BEGIN Source extract

I would def say it's time to clean your potty area!!!
I would hose the area down real good, then use diluted bleach/water in a watering can to saturate the area real good. Don't let him out there until it totally dries. You both will be much happier with a smell-free potty area!
I do this at least once a week, sometimes more if we are having company, in my dog-run area.


----------



## Renee (Mar 27, 2008)

Ah Ha....the watering can idea is GREAT!!! I was thinking I'd try brushing it on with a broom, but I like the watering can idea better!! Thanks for the great idea Katie....


----------



## cjsud (Oct 26, 2008)

Well the area doesn't smell and I pick up everyday and keep it clean but I'm not sure about the stones? Do you think I should use the bleach on the stones? Can't hurt I guess.

I guess he's just lazy.

I was thinking that Hobbes is so big he'd need a sand box not a litterbox!ound:


----------



## murphymoesmamma (Apr 1, 2009)

cjsud said:


> Well the area doesn't smell and I pick up everyday and keep it clean but I'm not sure about the stones? Do you think I should use the bleach on the stones? Can't hurt I guess.

END Source extract

> Exercise tasks:
A. Give the username at the head of each post in the thread on cleaning a dog's potty area, with the date shown beside it.
B. Pick up the thread on cleaning a dog's potty area and continue it after its last line.
The listing doesn't matter for anything asked here.

BEGIN Record set

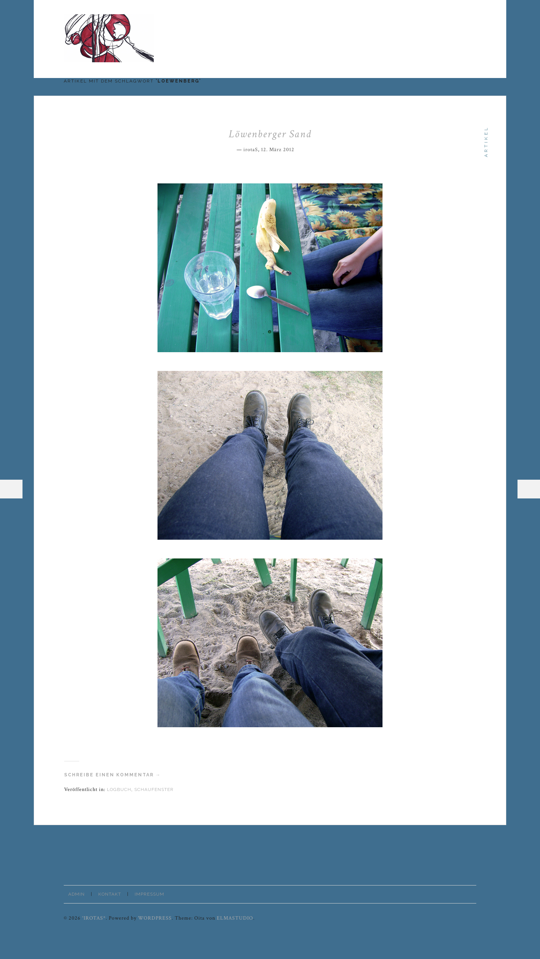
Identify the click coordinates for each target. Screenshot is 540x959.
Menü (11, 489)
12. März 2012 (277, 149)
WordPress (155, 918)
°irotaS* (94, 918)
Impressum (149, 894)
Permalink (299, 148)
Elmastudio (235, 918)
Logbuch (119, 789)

END Record set
BEGIN Record set

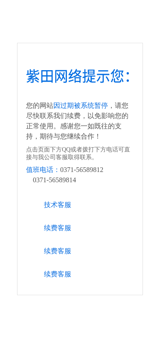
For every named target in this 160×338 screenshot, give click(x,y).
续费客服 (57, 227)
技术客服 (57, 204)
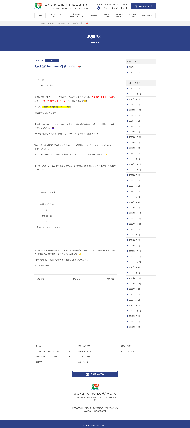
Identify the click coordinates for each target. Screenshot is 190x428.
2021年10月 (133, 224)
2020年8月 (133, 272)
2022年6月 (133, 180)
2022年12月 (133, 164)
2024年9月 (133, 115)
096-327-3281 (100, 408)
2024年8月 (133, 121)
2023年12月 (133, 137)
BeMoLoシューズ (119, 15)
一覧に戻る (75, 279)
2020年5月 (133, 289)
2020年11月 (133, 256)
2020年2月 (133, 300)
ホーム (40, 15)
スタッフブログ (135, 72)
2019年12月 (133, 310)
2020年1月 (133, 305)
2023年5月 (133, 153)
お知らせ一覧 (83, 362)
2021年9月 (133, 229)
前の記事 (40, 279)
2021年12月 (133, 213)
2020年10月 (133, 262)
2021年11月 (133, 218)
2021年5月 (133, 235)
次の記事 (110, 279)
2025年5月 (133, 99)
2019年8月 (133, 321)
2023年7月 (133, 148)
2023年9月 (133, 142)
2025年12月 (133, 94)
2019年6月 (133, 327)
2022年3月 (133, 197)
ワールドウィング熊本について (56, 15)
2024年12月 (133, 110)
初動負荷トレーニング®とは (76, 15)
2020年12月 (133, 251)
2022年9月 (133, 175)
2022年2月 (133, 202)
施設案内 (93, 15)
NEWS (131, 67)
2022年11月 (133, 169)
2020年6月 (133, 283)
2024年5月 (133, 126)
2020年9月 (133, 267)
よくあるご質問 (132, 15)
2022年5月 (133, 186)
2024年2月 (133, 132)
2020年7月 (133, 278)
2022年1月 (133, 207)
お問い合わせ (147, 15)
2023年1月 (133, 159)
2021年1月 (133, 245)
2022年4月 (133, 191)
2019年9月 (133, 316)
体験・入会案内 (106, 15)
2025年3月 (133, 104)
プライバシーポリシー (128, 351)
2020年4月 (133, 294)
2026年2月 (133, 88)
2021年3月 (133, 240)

END Record set

> Responses to the tasks:
A.
Renee (Mar 27, 2008)
cjsud (Oct 26, 2008)
murphymoesmamma (Apr 1, 2009)

B.
> 
> I guess he's just lazy.
> 
> I was thinking that Hobbes is so big he'd need a sand box not a litterbox!ound:


Too funny! How big is Hobbes?


----------



## cjsud (Oct 26, 2008)

He's on a diet and I think he's down to 18 pounds. When he kicks back after going you better get out of the way.:llama: the sand goes flying.


----------



## RCKNROB (Nov 27, 2007)

I thought my Havs were totally trained, one day Diva didn't see me and just squatted on the carpet and pissed. I was shocked, we have a doggie door and it was the first time I had caught her. Augie has not been caught yet. I looked at the back of the rug and she had done it several times in that same spot. I think they get slack sometime and if they get by with it they continue. I make sure they are close to me so they don't have time to think about it. I think they might all slip up sometime. I have a silky bedspread and Diva loves to rub her face on it and slip under the cover. One day I was going to remake my bed so I put it in the floor. She pissed on that in front of me. Otherwise they are just perfect!


----------



## cjsud (Oct 26, 2008)

Your Diva sounds just like Hobbes. What the heck is going on? My perfect pup is turning into quit a little problem.


----------



## RCKNROB (Nov 27, 2007)

I think they are just thinking they are fooling us. I have to keep a closer eye on her. I guess they are not too scared of us are they?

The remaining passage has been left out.